→ Exercise aim
Give back exactly the line containing "Given: Switch to the MONITORING tab" and all that follow it in the data below, with the pictures left out.

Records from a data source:
────────────────────

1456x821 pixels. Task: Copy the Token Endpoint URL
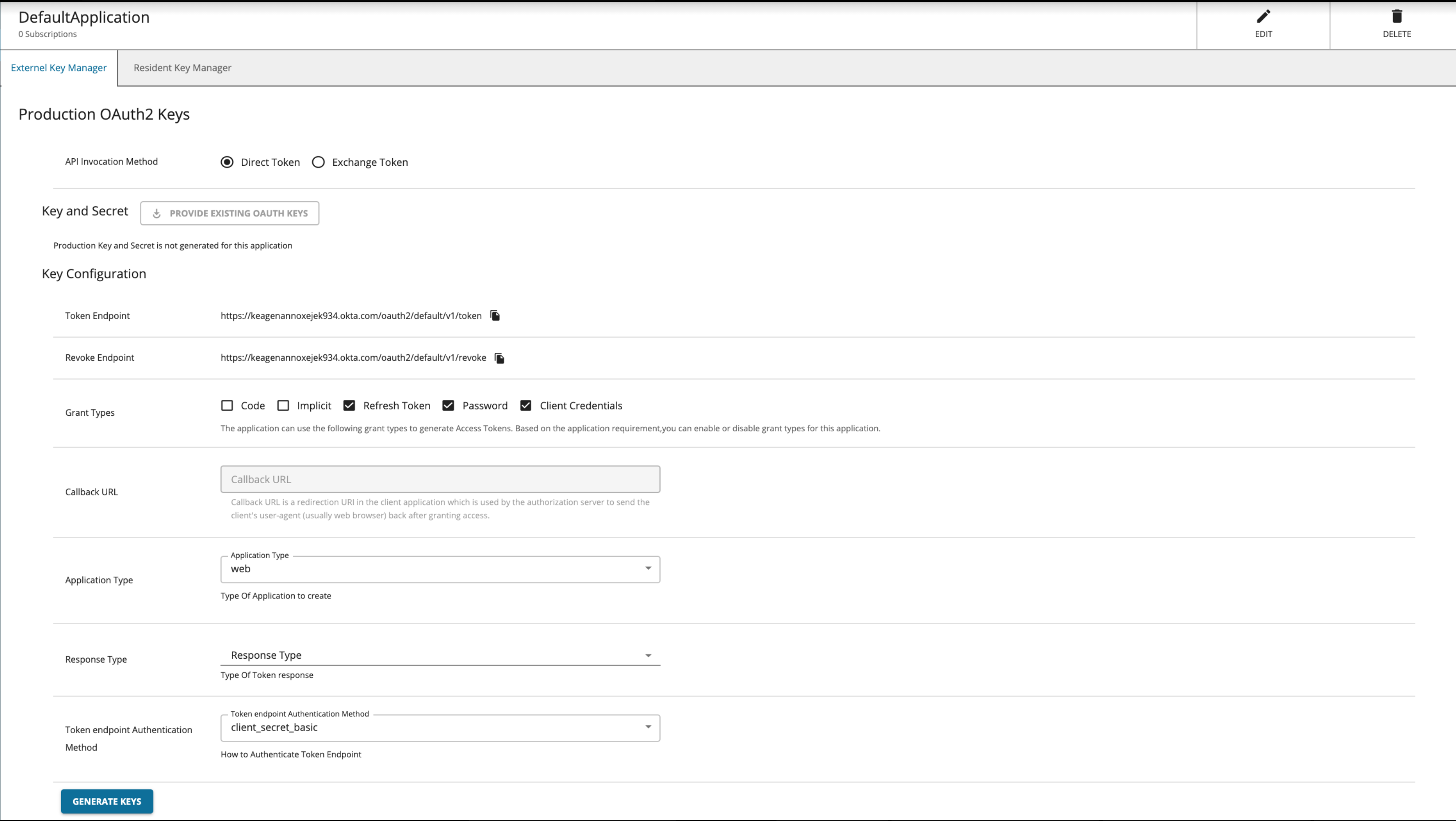coord(494,316)
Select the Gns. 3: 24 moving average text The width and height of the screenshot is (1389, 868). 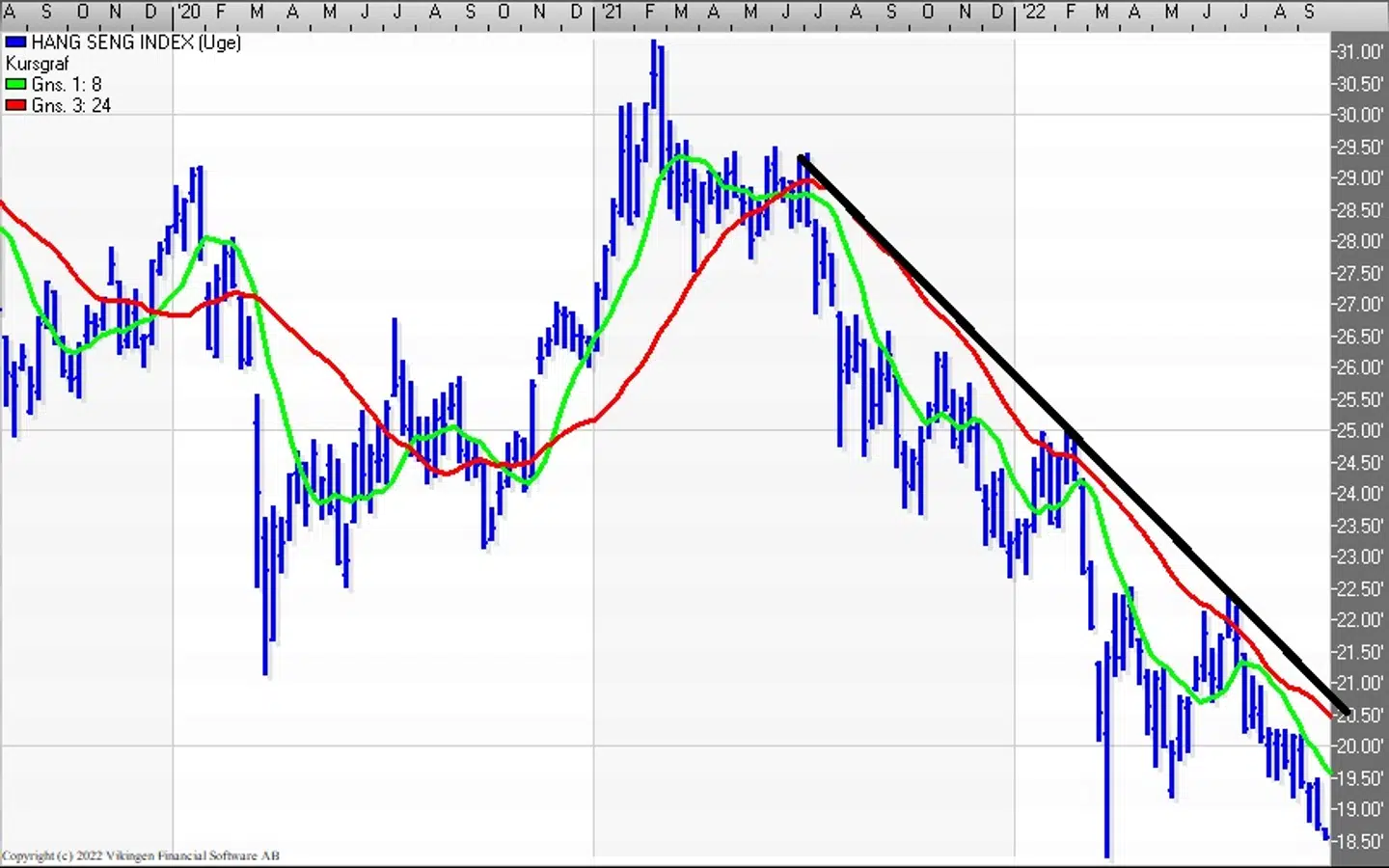click(x=70, y=105)
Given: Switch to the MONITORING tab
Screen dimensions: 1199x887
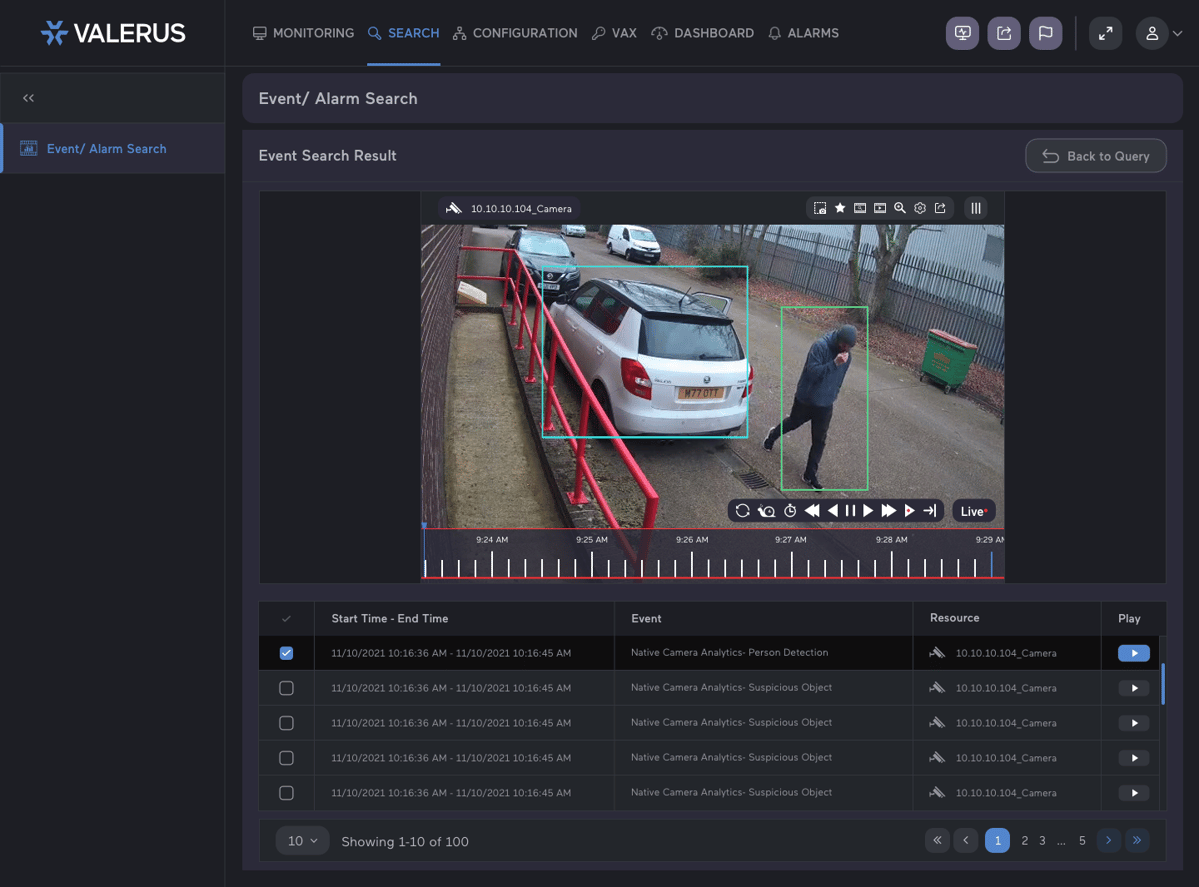Looking at the screenshot, I should pos(303,33).
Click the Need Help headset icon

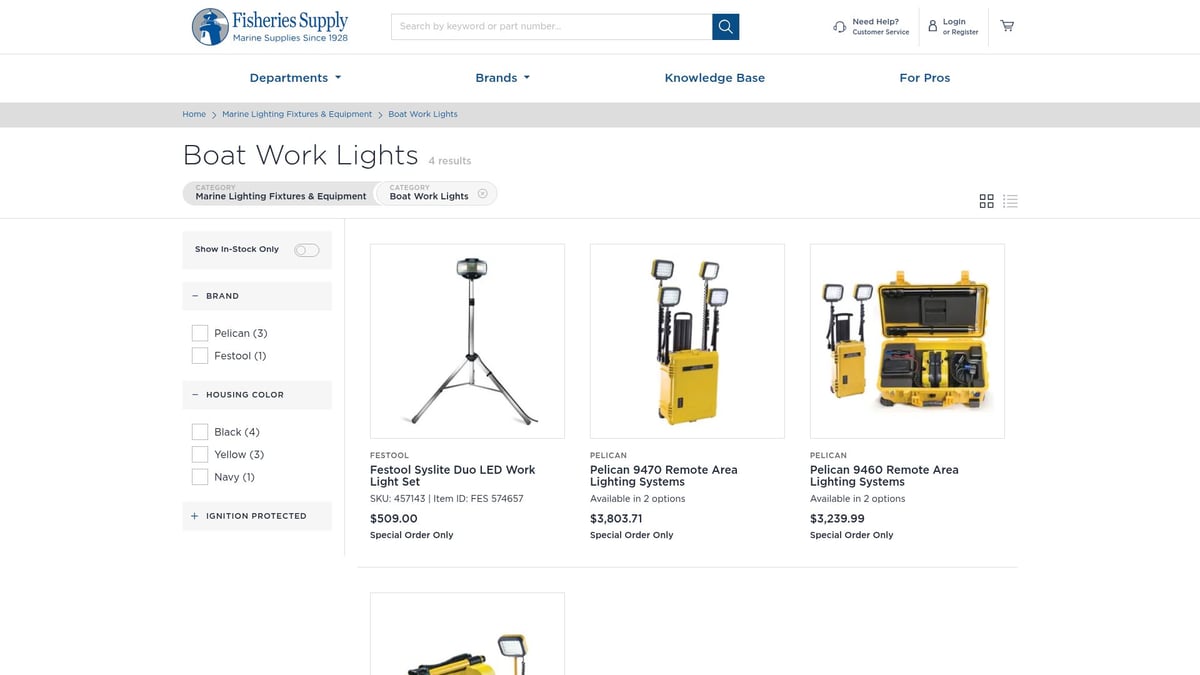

────────────────────

→ Answer to this problem
Given: Switch to the MONITORING tab
Screen dimensions: 1199x887
Looking at the screenshot, I should pos(303,33).
Click the Need Help headset icon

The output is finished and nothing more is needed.